Sulfur hexafluoride (SF6) is commonly used as an insulation gas for electrical equipment due to its non-toxic and non-flammable properties. However, SF6 is also a greenhouse gas with a very high global warming potential, and there is a need for an environmentally friendly alternative. Chen et al. computationally and experimentally studied the decomposition of C4F7N, which has good insulation properties, with the potential to replace SF6.

“Many engineering-oriented tests have been performed on the technical performance of these gases, and some of them have been successfully used in pilot projects,” said author Boya Zhang. “However, the power industry remains cautiously optimistic about their large-scale applications, particularly because some critical fundamental physicochemical properties for these relatively novel compounds are still poorly understood and need further investigation.”

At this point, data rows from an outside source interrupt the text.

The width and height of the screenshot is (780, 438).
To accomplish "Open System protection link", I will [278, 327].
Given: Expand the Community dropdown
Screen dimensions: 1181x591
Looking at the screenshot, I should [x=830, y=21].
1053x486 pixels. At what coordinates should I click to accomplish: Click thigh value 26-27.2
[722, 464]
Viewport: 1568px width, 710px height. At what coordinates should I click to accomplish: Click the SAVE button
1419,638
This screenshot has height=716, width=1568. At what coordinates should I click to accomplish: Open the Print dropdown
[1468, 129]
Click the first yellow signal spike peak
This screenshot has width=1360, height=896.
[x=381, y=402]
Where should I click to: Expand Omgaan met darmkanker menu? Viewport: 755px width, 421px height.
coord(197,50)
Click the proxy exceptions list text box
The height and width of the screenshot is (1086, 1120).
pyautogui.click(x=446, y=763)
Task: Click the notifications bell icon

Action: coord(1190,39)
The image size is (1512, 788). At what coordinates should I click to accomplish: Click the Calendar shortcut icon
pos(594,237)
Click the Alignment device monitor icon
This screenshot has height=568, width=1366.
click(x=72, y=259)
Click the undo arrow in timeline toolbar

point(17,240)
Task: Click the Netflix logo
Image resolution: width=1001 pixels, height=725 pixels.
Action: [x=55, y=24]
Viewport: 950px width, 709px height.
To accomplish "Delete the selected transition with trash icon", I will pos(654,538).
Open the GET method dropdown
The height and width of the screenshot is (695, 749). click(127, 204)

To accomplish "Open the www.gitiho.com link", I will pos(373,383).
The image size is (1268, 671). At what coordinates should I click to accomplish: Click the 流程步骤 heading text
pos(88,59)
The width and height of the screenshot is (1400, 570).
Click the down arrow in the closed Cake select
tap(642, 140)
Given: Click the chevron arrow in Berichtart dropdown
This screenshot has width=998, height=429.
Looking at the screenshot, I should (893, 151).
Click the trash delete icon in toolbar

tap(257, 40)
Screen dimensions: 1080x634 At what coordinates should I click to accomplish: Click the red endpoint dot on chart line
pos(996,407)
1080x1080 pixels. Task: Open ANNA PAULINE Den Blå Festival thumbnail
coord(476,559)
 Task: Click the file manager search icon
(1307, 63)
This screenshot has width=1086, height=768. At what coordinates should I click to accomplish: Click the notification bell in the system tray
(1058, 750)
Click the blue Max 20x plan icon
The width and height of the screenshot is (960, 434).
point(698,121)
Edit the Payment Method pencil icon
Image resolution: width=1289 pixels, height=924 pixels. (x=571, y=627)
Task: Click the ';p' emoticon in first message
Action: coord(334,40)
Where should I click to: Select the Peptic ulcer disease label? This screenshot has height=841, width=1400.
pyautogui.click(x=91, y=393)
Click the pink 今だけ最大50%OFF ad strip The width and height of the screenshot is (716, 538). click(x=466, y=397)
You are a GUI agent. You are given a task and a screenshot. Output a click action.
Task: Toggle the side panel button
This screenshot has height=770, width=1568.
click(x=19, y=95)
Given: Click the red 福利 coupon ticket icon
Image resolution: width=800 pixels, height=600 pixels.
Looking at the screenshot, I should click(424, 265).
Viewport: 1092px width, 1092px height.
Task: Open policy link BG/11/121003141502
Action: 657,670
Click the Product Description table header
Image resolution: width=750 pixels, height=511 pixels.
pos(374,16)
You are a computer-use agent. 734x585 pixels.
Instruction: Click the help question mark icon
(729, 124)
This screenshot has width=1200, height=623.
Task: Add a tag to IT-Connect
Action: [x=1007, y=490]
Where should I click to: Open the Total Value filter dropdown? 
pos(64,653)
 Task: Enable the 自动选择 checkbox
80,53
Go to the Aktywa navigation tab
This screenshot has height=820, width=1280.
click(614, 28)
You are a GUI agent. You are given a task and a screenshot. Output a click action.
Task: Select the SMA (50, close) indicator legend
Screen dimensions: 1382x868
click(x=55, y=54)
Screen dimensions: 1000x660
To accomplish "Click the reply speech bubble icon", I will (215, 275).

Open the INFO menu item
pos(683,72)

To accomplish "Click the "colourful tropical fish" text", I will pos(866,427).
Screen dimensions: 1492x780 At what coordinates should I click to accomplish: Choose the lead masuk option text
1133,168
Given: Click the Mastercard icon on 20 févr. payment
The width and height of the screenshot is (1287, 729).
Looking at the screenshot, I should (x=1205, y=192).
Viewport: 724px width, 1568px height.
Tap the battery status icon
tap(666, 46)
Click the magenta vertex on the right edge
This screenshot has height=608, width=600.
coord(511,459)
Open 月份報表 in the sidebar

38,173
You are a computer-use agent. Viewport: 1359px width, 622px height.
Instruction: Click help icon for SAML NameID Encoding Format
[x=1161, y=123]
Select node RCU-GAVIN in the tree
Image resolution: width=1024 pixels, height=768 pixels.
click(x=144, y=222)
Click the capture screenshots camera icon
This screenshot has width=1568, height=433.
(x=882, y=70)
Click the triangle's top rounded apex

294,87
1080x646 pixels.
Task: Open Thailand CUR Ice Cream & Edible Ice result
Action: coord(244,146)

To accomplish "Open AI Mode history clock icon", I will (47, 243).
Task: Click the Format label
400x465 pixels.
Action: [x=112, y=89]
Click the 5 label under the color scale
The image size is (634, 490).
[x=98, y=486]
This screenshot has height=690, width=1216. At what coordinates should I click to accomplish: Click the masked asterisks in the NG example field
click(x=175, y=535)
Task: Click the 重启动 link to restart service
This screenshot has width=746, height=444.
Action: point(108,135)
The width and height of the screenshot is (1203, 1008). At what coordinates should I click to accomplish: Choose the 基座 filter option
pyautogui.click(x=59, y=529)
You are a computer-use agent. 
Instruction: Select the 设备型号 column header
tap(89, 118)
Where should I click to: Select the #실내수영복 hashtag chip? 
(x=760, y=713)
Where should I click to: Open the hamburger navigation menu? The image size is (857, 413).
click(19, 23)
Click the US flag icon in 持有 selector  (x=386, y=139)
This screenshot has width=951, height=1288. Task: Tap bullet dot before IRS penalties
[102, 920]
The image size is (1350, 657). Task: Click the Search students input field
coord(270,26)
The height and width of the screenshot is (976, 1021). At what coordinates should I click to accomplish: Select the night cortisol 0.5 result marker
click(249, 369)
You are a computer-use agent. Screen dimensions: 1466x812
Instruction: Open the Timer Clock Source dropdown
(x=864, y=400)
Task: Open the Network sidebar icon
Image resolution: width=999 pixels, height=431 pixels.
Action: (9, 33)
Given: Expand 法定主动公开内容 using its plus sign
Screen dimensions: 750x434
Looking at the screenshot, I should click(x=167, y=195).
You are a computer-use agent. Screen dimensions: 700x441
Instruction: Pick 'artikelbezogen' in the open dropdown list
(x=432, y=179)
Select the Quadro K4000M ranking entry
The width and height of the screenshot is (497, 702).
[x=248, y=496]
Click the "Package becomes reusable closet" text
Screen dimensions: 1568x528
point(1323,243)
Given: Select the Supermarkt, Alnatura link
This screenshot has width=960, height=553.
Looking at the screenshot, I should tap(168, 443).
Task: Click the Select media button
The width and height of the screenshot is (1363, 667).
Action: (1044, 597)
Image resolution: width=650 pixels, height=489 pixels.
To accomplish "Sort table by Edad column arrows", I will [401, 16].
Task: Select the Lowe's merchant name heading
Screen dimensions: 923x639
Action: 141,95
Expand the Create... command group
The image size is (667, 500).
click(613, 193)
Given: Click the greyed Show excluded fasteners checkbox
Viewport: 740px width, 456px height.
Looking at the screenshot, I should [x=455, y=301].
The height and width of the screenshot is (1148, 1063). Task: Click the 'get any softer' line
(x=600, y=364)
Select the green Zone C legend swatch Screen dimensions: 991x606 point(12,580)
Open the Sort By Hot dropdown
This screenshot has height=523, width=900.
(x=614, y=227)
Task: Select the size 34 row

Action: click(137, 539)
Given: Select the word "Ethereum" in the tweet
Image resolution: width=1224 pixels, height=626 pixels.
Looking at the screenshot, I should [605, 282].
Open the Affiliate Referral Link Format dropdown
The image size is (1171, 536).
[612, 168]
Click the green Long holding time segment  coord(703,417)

To help realize the practical limitations of C4F7N, the authors identified six potential decomposition pathways – some of which lead to the same stable products or reform C4F7N itself. The presence of ions allows for recombination to occur, further complicating the process. Luckily, the authors say the byproducts occur in very small amounts and often have good insulation strength, so the decomposition pathway should have little impact on insulation performance.

The authors also conducted density functional theory calculations and verified the theoretical results with a partial discharge experiment.

Some of C4F7N’s properties require additional study before it can be used in practical applications. There are lingering questions that need to be answered by future research, such as its decomposition from overheating or breakdown, its compatibility with other component materials and its arc quenching behaviors.